### TEXTO
»»
Trata-se de um verdadeiro ónus de alegação e motivação do recurso, devendo o recorrente formular com rigor o que pede ao tribunal.
São as conclusões que irão habilitar o tribunal superior a conhecer dos motivos que levam o recorrente a discordar da decisão recorrida, quer no campo dos factos quer no plano do direito.
Ora, as conclusões destinam-se a resumir essas razões que servem de fundamento ao pedido, não podendo confundir-se com o próprio pedido pois destinam-se a permitir que o tribunal conhecer, de forma imediata e resumida, qual o âmbito do recurso e os seus fundamentos.
««
### DADOS REGISTADOS
»»
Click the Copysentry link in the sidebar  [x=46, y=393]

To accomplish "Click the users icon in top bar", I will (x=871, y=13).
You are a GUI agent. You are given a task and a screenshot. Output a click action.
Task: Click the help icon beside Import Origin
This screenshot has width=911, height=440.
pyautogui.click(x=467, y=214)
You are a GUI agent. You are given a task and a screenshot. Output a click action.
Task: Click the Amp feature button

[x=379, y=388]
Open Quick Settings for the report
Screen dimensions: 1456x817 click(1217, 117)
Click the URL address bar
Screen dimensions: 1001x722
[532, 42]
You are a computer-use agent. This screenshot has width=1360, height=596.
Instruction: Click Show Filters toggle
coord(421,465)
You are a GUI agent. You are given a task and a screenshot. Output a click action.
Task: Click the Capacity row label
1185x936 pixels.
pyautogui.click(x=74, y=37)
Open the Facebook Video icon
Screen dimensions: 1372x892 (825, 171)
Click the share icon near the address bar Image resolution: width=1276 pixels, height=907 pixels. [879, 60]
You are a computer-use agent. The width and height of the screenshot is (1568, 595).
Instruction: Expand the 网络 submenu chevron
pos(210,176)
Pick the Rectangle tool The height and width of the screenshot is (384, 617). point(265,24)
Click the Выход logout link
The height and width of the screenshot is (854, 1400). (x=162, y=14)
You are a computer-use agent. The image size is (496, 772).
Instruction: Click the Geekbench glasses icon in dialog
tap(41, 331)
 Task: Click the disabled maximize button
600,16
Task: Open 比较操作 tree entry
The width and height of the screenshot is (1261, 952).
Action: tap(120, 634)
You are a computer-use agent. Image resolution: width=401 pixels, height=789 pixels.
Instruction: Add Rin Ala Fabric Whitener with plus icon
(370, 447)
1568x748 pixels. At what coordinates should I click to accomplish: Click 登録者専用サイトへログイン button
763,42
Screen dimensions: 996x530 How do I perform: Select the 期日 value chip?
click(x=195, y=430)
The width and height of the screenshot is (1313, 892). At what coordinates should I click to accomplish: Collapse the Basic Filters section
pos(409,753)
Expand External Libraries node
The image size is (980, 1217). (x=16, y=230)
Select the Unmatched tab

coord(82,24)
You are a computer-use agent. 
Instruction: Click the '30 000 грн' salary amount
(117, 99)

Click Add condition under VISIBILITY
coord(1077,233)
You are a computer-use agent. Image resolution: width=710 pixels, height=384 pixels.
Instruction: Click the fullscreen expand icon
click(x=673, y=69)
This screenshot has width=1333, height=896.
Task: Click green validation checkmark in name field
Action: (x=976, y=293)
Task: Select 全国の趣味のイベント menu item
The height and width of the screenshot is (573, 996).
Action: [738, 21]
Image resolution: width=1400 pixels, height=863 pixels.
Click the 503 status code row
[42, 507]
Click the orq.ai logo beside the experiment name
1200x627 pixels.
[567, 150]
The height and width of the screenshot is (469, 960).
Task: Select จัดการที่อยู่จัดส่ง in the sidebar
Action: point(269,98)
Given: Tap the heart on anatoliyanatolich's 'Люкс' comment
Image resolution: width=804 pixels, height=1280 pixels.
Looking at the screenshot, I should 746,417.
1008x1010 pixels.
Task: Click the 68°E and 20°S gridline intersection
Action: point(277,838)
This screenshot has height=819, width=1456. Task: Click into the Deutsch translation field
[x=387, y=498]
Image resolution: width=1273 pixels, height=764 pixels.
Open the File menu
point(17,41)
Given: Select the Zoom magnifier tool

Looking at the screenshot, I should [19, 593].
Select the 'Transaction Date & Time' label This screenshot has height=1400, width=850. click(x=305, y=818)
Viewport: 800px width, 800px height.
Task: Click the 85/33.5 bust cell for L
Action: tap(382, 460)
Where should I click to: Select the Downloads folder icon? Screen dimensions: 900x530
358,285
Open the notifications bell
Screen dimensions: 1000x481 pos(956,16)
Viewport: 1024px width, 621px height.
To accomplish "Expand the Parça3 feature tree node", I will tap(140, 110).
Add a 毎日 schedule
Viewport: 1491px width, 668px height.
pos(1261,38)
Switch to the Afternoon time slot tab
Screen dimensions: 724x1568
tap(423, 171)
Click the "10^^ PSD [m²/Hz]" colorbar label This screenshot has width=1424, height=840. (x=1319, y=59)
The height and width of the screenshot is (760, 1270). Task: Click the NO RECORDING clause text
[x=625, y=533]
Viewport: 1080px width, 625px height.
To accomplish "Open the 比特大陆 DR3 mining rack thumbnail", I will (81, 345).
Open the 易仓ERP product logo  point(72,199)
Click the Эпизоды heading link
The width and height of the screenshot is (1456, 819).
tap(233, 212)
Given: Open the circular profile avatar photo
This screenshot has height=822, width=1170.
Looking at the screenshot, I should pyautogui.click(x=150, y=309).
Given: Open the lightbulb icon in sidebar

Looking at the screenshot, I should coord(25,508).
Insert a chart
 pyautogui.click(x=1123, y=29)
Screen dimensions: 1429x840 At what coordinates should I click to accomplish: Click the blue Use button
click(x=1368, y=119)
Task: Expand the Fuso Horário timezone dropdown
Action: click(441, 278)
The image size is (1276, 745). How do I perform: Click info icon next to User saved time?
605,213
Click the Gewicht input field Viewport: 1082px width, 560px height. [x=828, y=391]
««
### INSTRUÇÕES DA TAREFA
Transcreva, do texto sobre as conclusões do recurso, o trecho entre "Trata-se de um" e "os seus fundamentos.", inclusive.

### RESOLUÇÃO DO PROBLEMA
Trata-se de um verdadeiro ónus de alegação e motivação do recurso, devendo o recorrente formular com rigor o que pede ao tribunal.
São as conclusões que irão habilitar o tribunal superior a conhecer dos motivos que levam o recorrente a discordar da decisão recorrida, quer no campo dos factos quer no plano do direito.
Ora, as conclusões destinam-se a resumir essas razões que servem de fundamento ao pedido, não podendo confundir-se com o próprio pedido pois destinam-se a permitir que o tribunal conhecer, de forma imediata e resumida, qual o âmbito do recurso e os seus fundamentos.